How to organise Japanese Lessons

  1. Communicate by email with people who enquired about my lesson. I want to learn about their aims in studying Japanese, their history of studying Japanese and their interest in Japan to make suitable lesson materials for their needs.   
  2. Have a trial lesson to check if my lessons are suitable for a possible new student. (I usually have lessons in London but I travel outside of London for special occasions.) It is important for me to see what kind of method is best for each student. Depending on the students` preferences, I use traditional methods or more creative methods such as Japanese songs or Manga. Students are welcome to give me their ideas for learning Japanese. 
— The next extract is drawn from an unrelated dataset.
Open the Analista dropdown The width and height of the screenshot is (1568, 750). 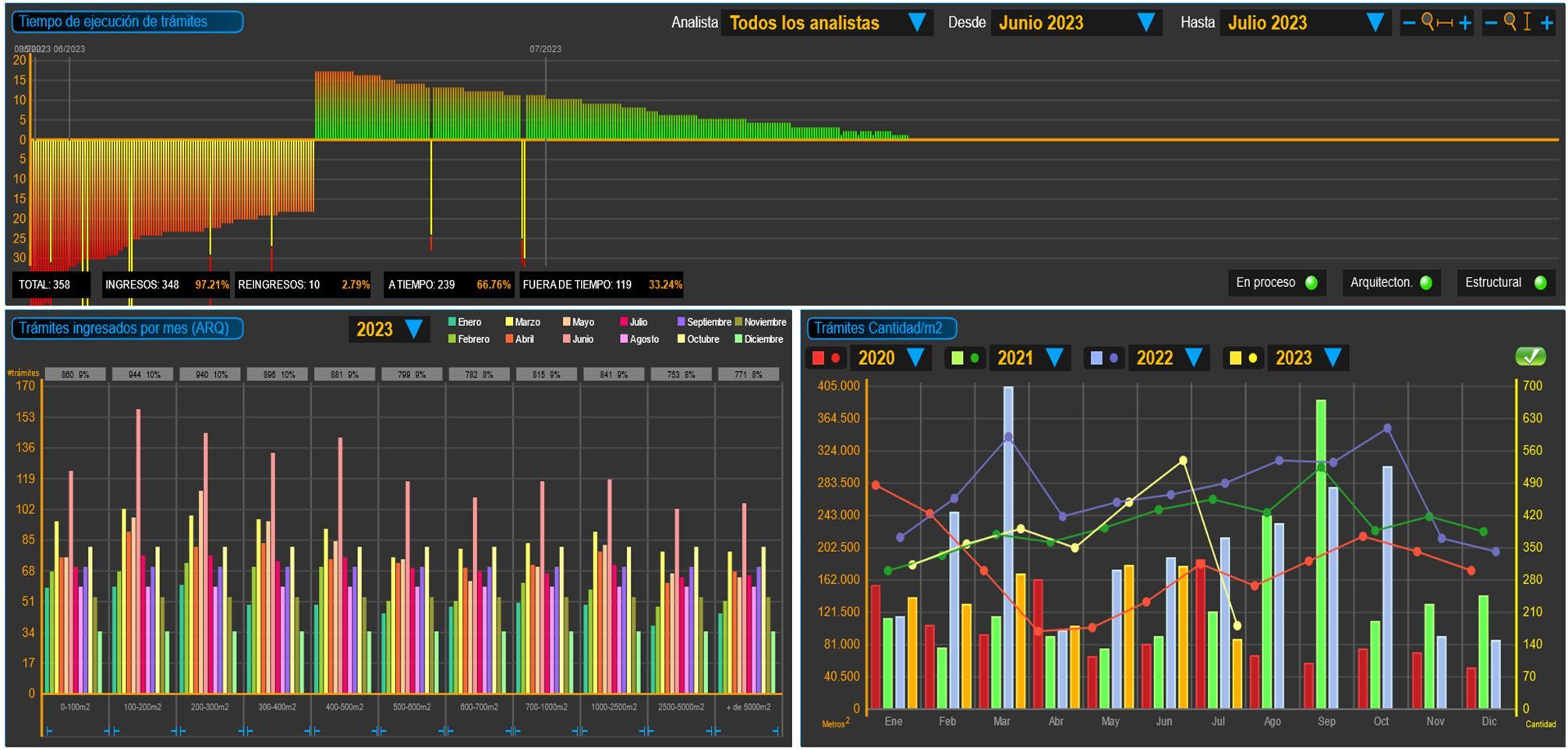tap(826, 23)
  3. If a new student is happy with my teaching materials and my teaching, we make a brief plan for their course. We choose a textbook, self-study materials etc. Sometimes I introduce past GCSE and A-Level papers to them to help them access their progress in the Japanese language.
  4. Lesson review: It is important to assess how the study plan is working in practice and to adjust as necessary. 
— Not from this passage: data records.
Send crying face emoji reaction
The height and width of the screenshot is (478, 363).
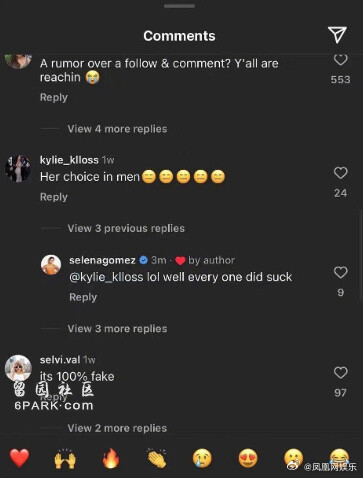click(x=202, y=458)
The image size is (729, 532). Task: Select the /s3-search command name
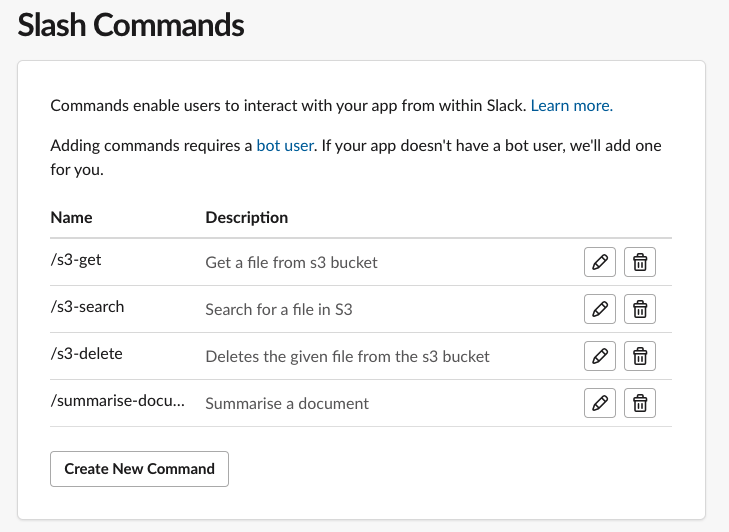[x=87, y=307]
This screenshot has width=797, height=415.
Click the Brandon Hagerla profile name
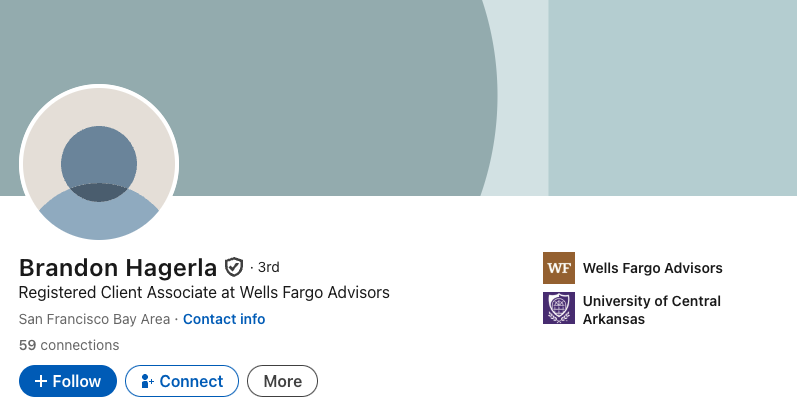[x=118, y=268]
  5. When the students finish their course, I give them my calligraphy certificate. I really like to see their smile.                                                               

Creativity

Creativity is a key part of my approach to teaching and it was the focus of the dissertation for my MA in Education. This `Creativity Research Project` compared more creative with more traditional approaches to teaching Japanese using creative drawing and Manga and student feedback with Year 7, Year 8 and Year 9 (aged from 11 to 14) students.The higher motivation and positive attitude towards acquiring the Japanese language using the creative methods increased their confidence and overall performance in the Japanese lesson. Creativity supports the students` enjoyment, learning outcome and future motivation.